Jeffrey Franken is a terrible man. From the very beginning of the movie, it is made clear that he is far more interested in his experiments than in his fiancée's interests. In one scene, Elizabeth explains how he stapled her stomach in an attempt to make her look less "heavy" despite having never graduated from medical school. His objectification of Elizabeth Shelley is made apparent and is outright criticized.
Even in the opening, as he's making up plans to bring her back from the dead, he's not depicted as a grief-stricken, lovelorn young man desperate to bring back the love of his life. He's shown to be a disturbed and obsessive madman who performs self-trepanations to regulate his emotions and who has dinners with his fiancée's severed head. A reprehensible man who's more focused on building Elizabeth a "better" body rather than bringing her back.
He's a man who quite literally sees women as an assembly of parts rather than as human beings.
When Elizabeth is first resurrected, she remembers nothing save for a few disjointed memories of the recently deceased sex workers. The Frankenhooker's first action as her own woman? Knocking Jeffery out after finding out he doesn't have money.

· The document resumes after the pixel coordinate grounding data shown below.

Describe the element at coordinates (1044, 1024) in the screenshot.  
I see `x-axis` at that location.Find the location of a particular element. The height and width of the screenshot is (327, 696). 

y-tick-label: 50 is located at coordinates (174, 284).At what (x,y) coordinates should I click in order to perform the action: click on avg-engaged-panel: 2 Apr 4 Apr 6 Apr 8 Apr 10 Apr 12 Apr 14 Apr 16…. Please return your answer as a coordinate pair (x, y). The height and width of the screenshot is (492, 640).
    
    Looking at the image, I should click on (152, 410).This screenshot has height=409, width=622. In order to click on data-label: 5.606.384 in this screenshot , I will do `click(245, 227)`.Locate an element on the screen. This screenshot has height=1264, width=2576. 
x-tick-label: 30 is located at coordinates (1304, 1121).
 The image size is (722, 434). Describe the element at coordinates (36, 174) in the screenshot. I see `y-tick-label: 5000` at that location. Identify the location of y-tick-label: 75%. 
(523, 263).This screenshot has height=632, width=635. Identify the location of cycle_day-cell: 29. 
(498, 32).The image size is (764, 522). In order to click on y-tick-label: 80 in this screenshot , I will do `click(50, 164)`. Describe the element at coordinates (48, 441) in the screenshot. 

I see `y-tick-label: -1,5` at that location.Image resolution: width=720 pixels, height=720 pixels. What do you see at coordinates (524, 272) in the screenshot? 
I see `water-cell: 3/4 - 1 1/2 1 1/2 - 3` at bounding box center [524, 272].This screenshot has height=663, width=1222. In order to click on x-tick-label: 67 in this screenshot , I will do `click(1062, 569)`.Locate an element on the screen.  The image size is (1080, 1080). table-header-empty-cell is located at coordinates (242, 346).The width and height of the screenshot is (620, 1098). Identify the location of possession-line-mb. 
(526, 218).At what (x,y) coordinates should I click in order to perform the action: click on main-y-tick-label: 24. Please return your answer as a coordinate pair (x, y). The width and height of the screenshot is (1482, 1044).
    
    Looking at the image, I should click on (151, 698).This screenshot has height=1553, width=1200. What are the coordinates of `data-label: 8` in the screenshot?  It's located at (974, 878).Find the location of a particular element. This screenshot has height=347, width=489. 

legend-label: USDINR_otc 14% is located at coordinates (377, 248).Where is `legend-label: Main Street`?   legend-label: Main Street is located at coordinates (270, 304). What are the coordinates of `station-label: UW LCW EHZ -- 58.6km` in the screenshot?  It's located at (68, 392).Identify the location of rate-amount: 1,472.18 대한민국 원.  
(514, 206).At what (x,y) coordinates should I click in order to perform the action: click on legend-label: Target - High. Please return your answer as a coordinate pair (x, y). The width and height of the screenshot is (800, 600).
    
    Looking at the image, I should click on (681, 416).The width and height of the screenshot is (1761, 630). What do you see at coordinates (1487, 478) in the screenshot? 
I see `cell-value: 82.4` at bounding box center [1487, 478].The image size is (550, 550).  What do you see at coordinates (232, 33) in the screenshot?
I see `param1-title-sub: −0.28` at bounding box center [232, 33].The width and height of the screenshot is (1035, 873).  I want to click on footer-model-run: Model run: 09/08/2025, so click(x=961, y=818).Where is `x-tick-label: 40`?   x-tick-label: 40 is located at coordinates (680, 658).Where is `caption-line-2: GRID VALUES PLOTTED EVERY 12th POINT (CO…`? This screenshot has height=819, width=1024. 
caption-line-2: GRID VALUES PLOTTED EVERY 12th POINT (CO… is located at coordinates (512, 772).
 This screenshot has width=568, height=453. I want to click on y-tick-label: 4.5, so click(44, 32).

She then goes on a "rampage" as a walking embodiment of feminine rage. A standout moment is when she walks into a bar and begins shoveling pretzels in her mouth. The bartender remarks that she shouldn't eat too many pretzels or she might get fat. The Frankenhooker's response? She growls. Shortly thereafter, she electrocutes (to death) a creepy man at the bar before getting in a fight with Zorro, the pimp that Jeffery hired the sex workers through.
Eventually, Jeffery gets the "Frankenhooker" back to his lab and manages to recover Elizabeth's memories. Elizabeth is immediately horrified at her new body and accosts Jeffery for his atrocities. Jeffery, the misogynist that he is, doesn't understand why she's upset because his "methods may have been crude", but he did the best he could. Then, an enraged Zorro bursts in and decapitates Jeffery.
After a vengful assortment of "spare" body parts, kill Zorro, Elizabeth brings Jeffery back to life, but now he has a body made from the parts of women he killed. He has the body of a woman.
He treated women as an assembly of parts, and now, he is literally an assembly of those parts.

When asked about his thoughts on Frankenhooker as an exploitation film, director Frank Henenlotter said,
“A film has to be about something, I mean, "Frankenhooker", he didn’t just bring his girlfriend back to life, he wanted to fix her. She was heavy; he wanted to turn her into a centrefold. That’s the fucked-up aspect of that film; that’s why he must pay for his sin. I’ve always been fond when women embrace "Frankenhooker" because they see past the t-and-a and realise that that son of a bitch tried to fix her!”
Is Frankenhooker an Oscar winner? No. Does it have mass appeal? No. Is it an elegant metaphor? No.
But does it find a way to expose the seedy underbelly of everyday misogyny in a way that's not easily forgotten? Absolutely.
As mentioned, Frankenhooker is currently available to stream on Tubi. If you want to see a perfect example of an exploitation film, give it a watch.